Although ivermectin cannot be directly compared to a vaccine, let’s look at its efficacy. Research has demonstrated that using this medicine for prophylaxis can reduce the risk of COVID-19 infection by 92.5 percent. This is based on seven controlled trials on over 2,600 patients. Six of these were prospective trials, as opposed to the retrospective studies that some opposed to other preventative COVID-19 treatments have criticized. Three of those six were both prospective and randomized, meeting anyone’s standard for a credible study.
Each subset of these trials shows the same thing: ivermectin reduces the chance of infection by over 90 percent. That’s not only comparable to the claims made for AstraZeneca’s vaccine. It’s significantly better, especially for short to medium term before we have global herd immunity through vaccination.
The British Ivermectin Recommendation Development Panel, following World Health Organization guidelines for meta-analysis of data, has recommended its use both to prevent and treat COVID-19. In so doing, they followed evidence that ivermectin both reduces the risk of infection and the risk of bad outcomes for those who get infected.
National and local health authorities around the world, from India to Japan to Mexico City and many places in between, have advocated for or adopted ivermectin as a standard of care for COVID-19. In this fight against a global pandemic, many are realizing that we can’t afford to ignore any treatment, let alone one with such good results.

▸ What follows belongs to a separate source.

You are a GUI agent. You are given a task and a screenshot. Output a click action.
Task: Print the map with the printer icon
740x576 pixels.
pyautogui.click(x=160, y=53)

We understand why policymakers are focused on vaccines. Vaccines will offer better, or longer-lasting, protection than any drug. But vaccine hesitancy, supply and logistical problems will remain – especially in developing countries. What we cannot understand is why a treatment with the promise of ivermectin is disregarded. It’s safe, well-known, and the data shows that it works.
Universal vaccination may be the eventual goal, and the U.S. will hopefully approach that goal sooner than most. But what about those countries left behind? Ivermectin could be surged to them now, not years from now, and could prevent infection and save lives. All we have to do is keep an open mind and follow the science where it leads.
The World Health Organization and National Institutes of Health now have all the data they need to recommend ivermectin to prevent and treat COVID-19. And those who want to end this pandemic now, for all countries rich and poor, should welcome that move.
Colleen Aldous, PhD is Professor and Health Care Researcher at the School of Clinical Medicine College of Health Sciences in Durban, South Africa. Pierre Kory, MD is President of the Front-Line COVID-19 Critical Care Alliance.